The first step in updating the compliance process is to create a consolidated list of the applicable Codes of Practice (COPs), similar to that shown in Table 2. For example, this might include corporate requirements, Process Safety Management (PSM) 29CFR1910, COMAH, ISO 14000, ISO 9001, ISO 9002, and so on. This list is then used to “post” the appropriate codes of practice to the company’s business systems, process and related procedures, see Figure 1. Do not be surprised if some COPs cannot be posted. This is a clear indication that there may be gaps in the Safety Information Management system that need to be addressed.

The next step in the process is probably the most time consuming as it involves updating or revising the systems, processes and procedures to explicitly embody the posted COPs. (Figure 2).
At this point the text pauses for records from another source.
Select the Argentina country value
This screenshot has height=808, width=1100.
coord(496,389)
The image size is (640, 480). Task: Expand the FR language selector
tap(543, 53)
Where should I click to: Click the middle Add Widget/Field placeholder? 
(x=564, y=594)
Once revised, all changes should be put through the Management of Change (MOC) process to ensure thatappropriate reviews are conducted by the relevant subject matter experts, and formal approvals obtained. Approved documents are then published into the Safety Information Management system, which must be able to automatically find and maintain the associations and links between the COPs and their related systems, processes and procedures. This now represents the base line for compliance against which all future changes or revisions will be evaluated. New or additional COPs must be processed in the manner outlined above and illustrated in Table 2, Figures 1 and 2. Changes or revisions to COPs can impose considerable workload in maintaining compliance, but this can be reduced to a manageable level where the Safety Information Management system automatically maintains all the crossreferences.
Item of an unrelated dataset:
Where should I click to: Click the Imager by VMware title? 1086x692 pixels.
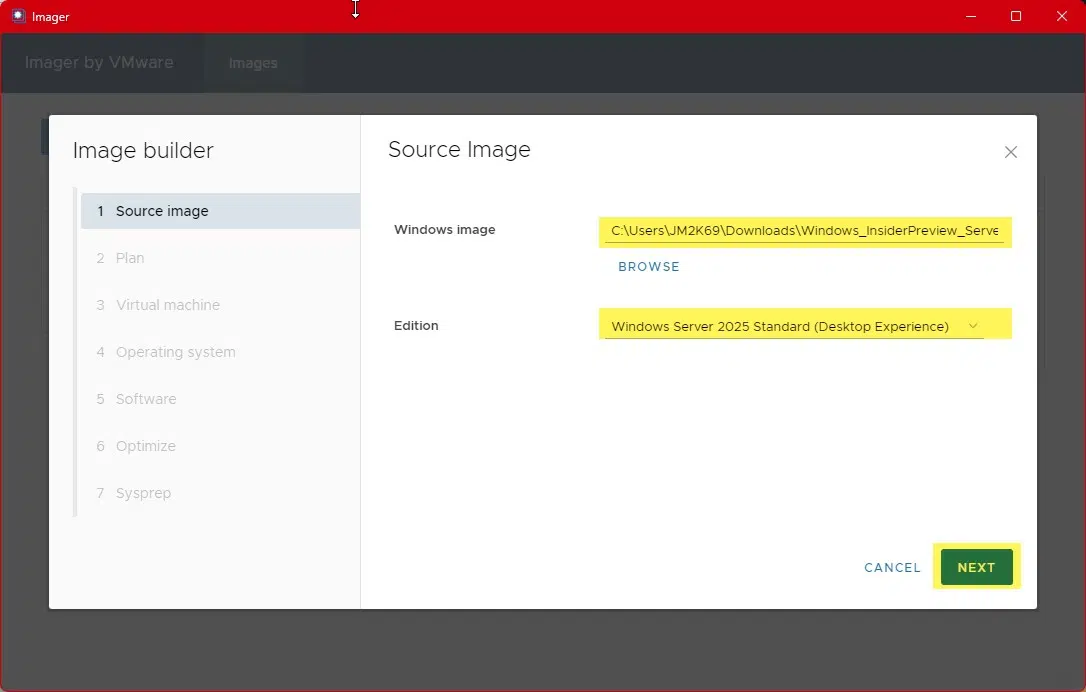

With this capability, simply specifying the COP that is to be changed will generate a complete impact assessment of affected systems, processes and procedures. Once the change has been reviewed and approved through the MOC process, the consolidated COP register must be updated and the changes  published back to the Safety Information Management system system — basically a repetition of the process shown in Figure 2.

Passing the Physical

With a well-configured Safety Information Management system populated with comprehensive, ‘clean’ information and used correctly, one can operate a healthy business. But it is still necessary to pass the physical – to demonstrate regulatory compliance, whether on a scheduled or spot-audit basis. Audit reports are, however, only one particular class of management information; an effective system should be able to generate a wide variety of configurable reports and alerts for both day-to-day operations management and formal reporting purposes. Configurability of workflow processes and reports enables future regulatory requirements to be readily accommodated, so this should also be a key criterion for system selection.

Just Good Business

Arguably, the single most important characteristic of an effective Safety Information Management system is the provision of impact assessments based on its ability to maintain the associations and links between COPs, systems, processes and procedures. But while this will be important in fending off the big stick of more draconian regulation, it actually offers the carrot of more efficient operations and a real return on investment.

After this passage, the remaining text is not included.